Mazda plans to take on the VW Golf GTi with a 220bhp, 150mph MPS version of the Mazda 3 hatchback, extending the performance theme started by the 6 MPS (right). And Mazda is planning a return to top-level motor sport to push the Mazda Performance Series brand, which will also include hot versions of the RX-8 and forthcoming MX-5 and RX-7.
Due in 2006, the front-drive Mazda 3 MPS will share its looks with the MX Sportif concept of 2003 (pictured above), and use a detuned version of the 2.3-litre turbocharged four-cylinder engine from the 6 MPS. Expect a similar 0-60mph time of around 6.5sec.

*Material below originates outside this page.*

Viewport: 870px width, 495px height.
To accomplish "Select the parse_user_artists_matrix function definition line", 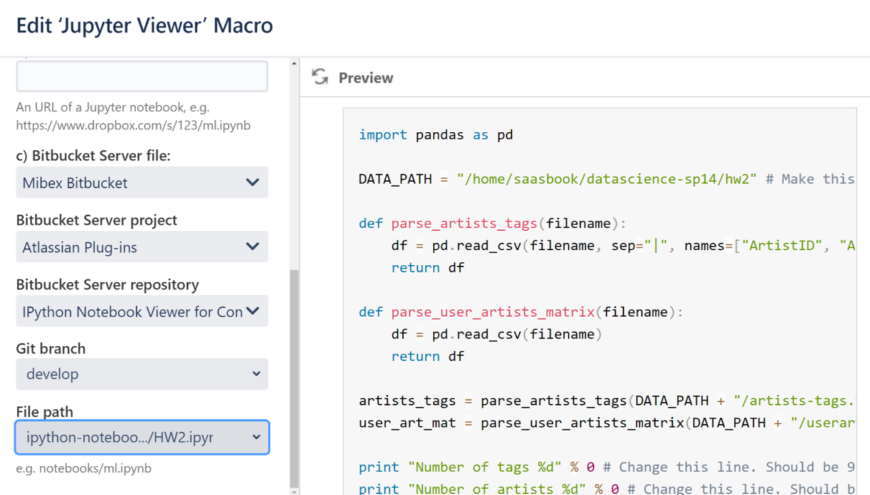I will click(520, 312).
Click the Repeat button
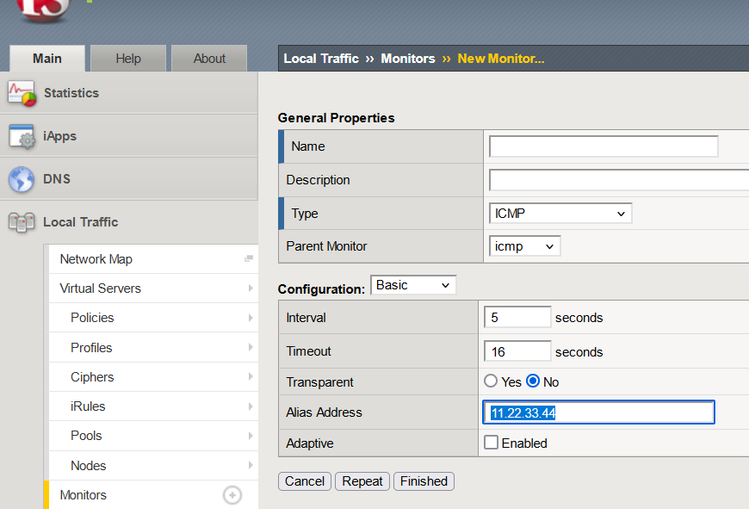 tap(362, 481)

The 3’s lighter weight and lower power means it can cope without the four-wheel-drive system of its bigger brother.
The engine shares its turbocharged, directly injected format with the 197bhp 2.0-litre Golf, but the 3 MPS will use its extra capacity to challenge the 222bhp Renault Mégane Renaultsport, currently the most powerful four-cylinder car in the class.
But Mazda’s engineering chief Joe Bakaj insists there will be no MPS version of the forthcoming Mazda 5 midi-MPV, and no hatchback or estate versions of the 6 MPS, because they cannot be made stiff enough. ‘We will only put an MPS badge on a car if it is credible,’ he insisted.
Bakaj and his team are examining electric turbos and superchargers to uprate the 228bhp Renesis rotary engine for MPS versions of the RX-8 and forthcoming two-seat RX-7. But he has ruled out using the Renesis in the new MX-5, due next year.
Mazda is also working on a hybrid version of the RX-8, and plans to build a small fleet for use by the Japanese government. An H2-powered RX-8 could go on sale as soon as there are sufficient hydrogen refuelling stations, likely to be first in California.